Spec Ops: The Line – 7.5 / 10
Inspired by the 1902 novel ‘Hearts Of Darkness’ by Joseph Conrad, you play as Major Walker, who heads a three man Delta squad on a rescue mission in a sandstorm destroyed Dubai. A previous military unit the 33rd, headed by Major Konrad, lost contact while rescuing survivors, and it’s up to the Delta squad to find out what happened.
‘Hearts Of Darkness’ was also used in a war / military setting in the film ‘Apocalypse Now’, and as with this game, it works well with the subject premise.
There are moments that will shock and ‘disturb’ the player in the mindlessness and brutality of combat in an urban environment. It is this sense, that literally creates emotion as to what’s happening onscreen. This is highly unique considering at the heart of the game, it’s a squad -based shooter.
Apart from a few interactive action sequences, and some instances where you shoot ceilings and walls to make an avalanche of sand, this is a very typical squad-based shooter.
There are multiple assignments to a couple of buttons on the console version – don’t know on the PC – that the game gets ‘confused’ at times, or the actions pop up on the screen to quickly to react to the action you want to do. These are the vault/bash and slip out/swap actions. This isn’t the only game that incorporates multiple actions to one button, but in fairness, it does work most of the time.
Whenever an enemy throws a grenade at you, you can only walk away, even though you’re pressing the buttons to run. This gets very annoying, as you end up dying frequently. Just why you cannot run away is beyond me. In other shooters you can run, so why not this. When you throw grenades at enemies, it makes a billow of sand that obscures their vision, which is a nice effect.
There are some sections that you confront enemies when a sandstorm hits, and when you’re looking directly at the sun. The sandstorm effect is blindly furious and very well incorporated. When looking at the sun, you’re vision is blinded as in ‘reality’, which makes it highly effective or annoying – depending on the player.
You can assign very simple commands to your AI squad members – which only are taking out an enemy or healing. At times when you assign one member to kill an enemy, they sometimes run far out ahead of you into heavy fire and get wounded. At other times both AI squad members get wounded at the same time, and you cannot heal them in time. When this happens, you ‘die’ and need to start at the last saved checkpoint. There are no manual saves – only auto-saves – so at times it gets annoying to go through the same section multiple times to advance. At least the checkpoint system are frequent, and you don’t need to start from the beginning.
Along the way, there are parts where you need to make a decision on what action to take. These are not so easy to pick, as there is no ‘wrong’ one. It’s more like the ‘greater’ or ‘lesser’ of the two evils.
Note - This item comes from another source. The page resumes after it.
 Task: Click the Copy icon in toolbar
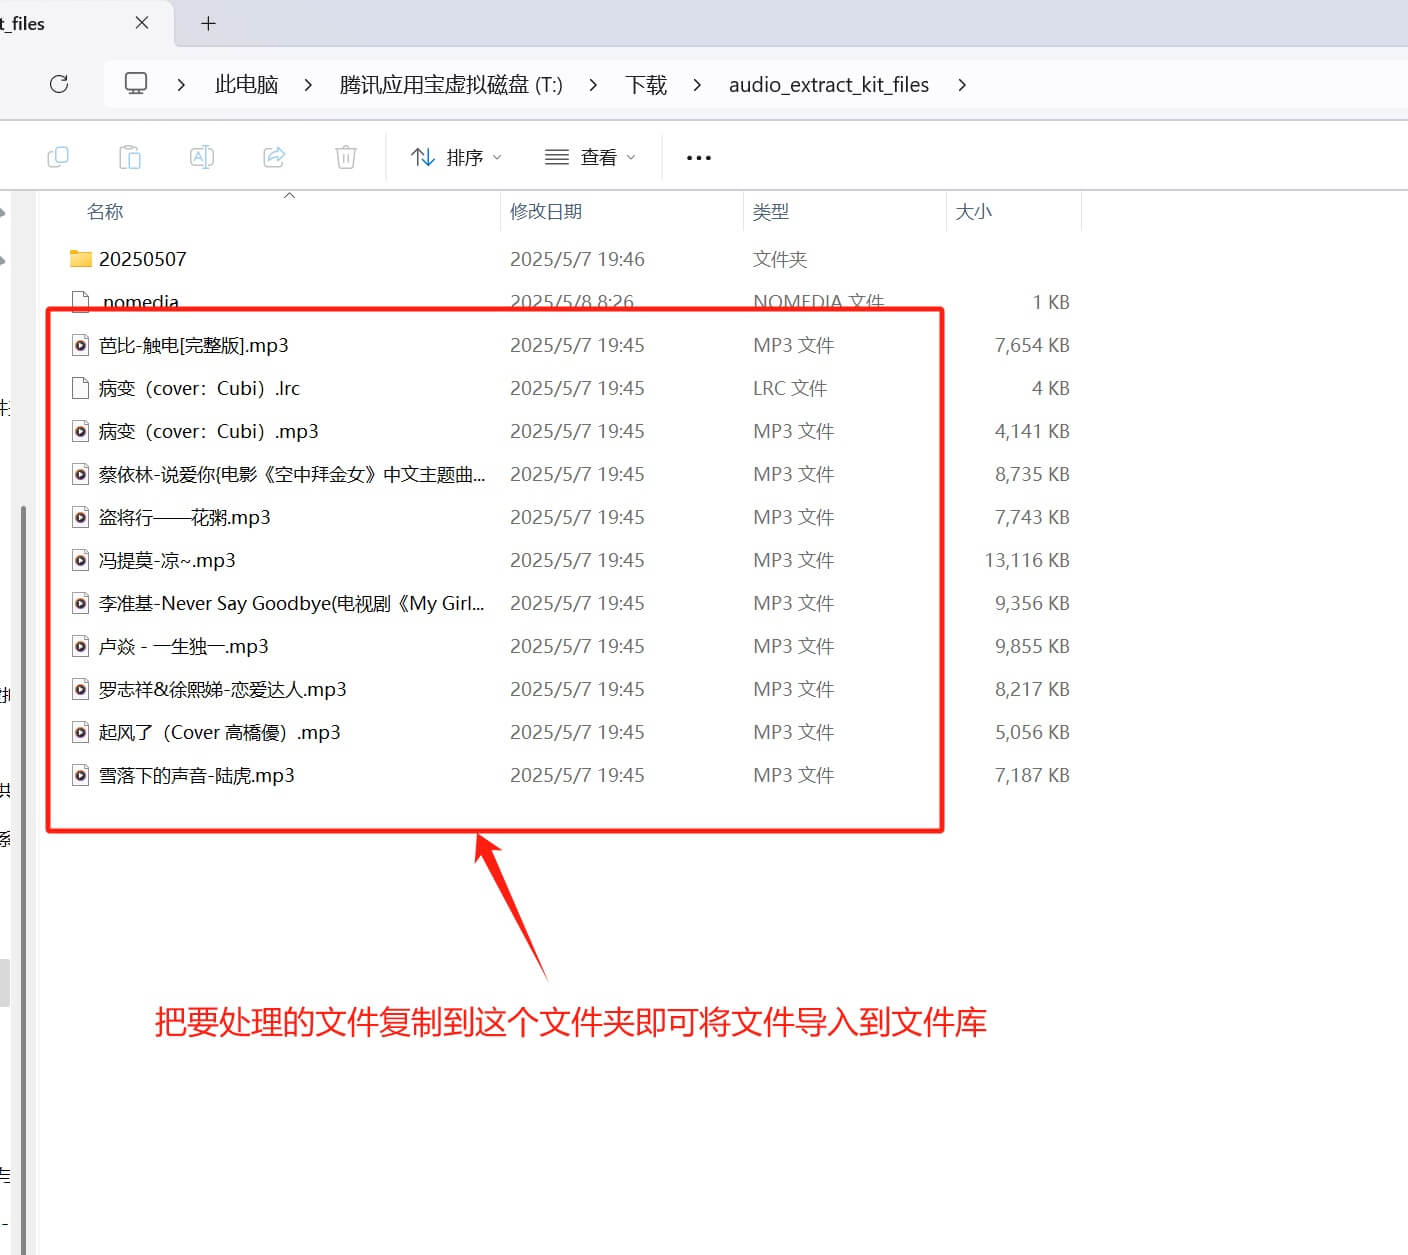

What you pick influences how the story plays out, and how the AI squad reacts to you.
The game is broken up into fifteen chapters, with a prologue and epilogue. Some chapters are shorter than others, and the game lasts roughly six to ten hours, depending on the player’s skill and difficulty set. For a game that’s essentially a single player affair, that’s too short. A much longer campaign would be better.
Presentation & Sound
Graphically-wise it’s similar to ‘Uncharted’ and ‘Mass Effect’. The sandstorm-ravaged landscape of downtown Dubai looks great, but other sections look average. In cutscenes, the character animation isn’t mind-blowing, at at times they don’t look as good as they ought to be. Something like in ‘Deus Ex Human Revolution’.
The character voices are excellent. They really did a very good job portraying emotions when confronted by the realities of war, and effects on the civilians.
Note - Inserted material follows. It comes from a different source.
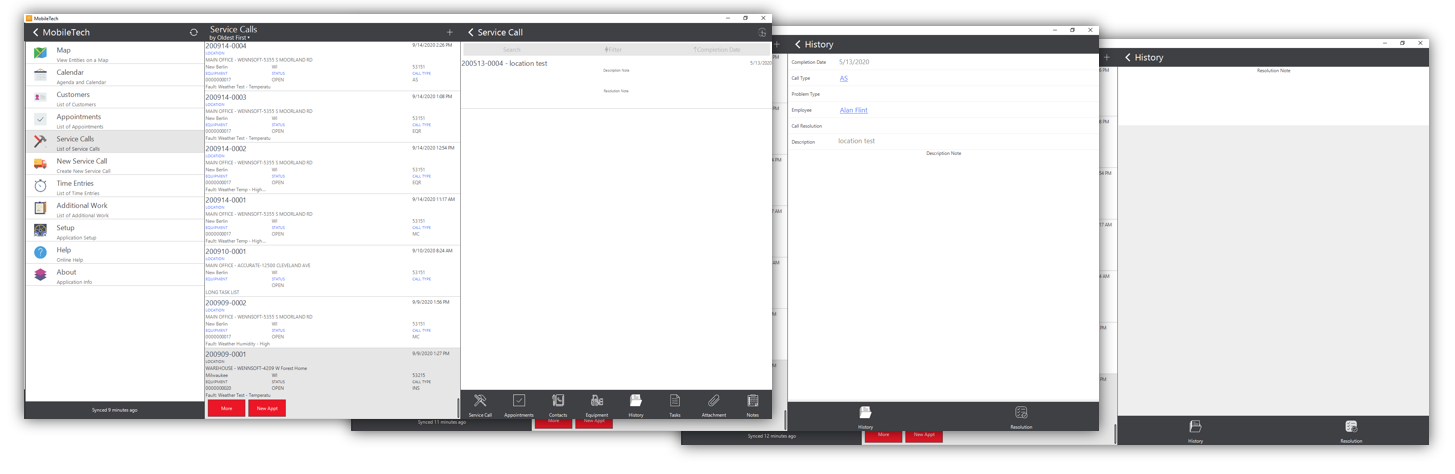1455x474 pixels.
Task: Click the red More button under call 200909-0001
Action: point(226,408)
Sound-wise, the weapons doesn’t have the ‘punch’ as they should have. This is evident for ‘heaver’ weapons such as assault rifles, shotguns, and turrets. The wind effect of sandstorms is another thing – excellent.
The single-player campaign is quite short – similar in length to ‘Call Of Duty’ – which doesn’t amount to much. You can play through it again to collect all those ‘intel’ items, or on higher difficulties, but once you played through, you know what the outcome is, so there’s really no incentive to play it again. This is even though there are multiple endings.
Even with its gameplay niggles, this is well worth going through, as the storyline itself makes this not your average shooter. Overall, it’s not a bad game, but I wish either the developers had more time to tweak the gameplay.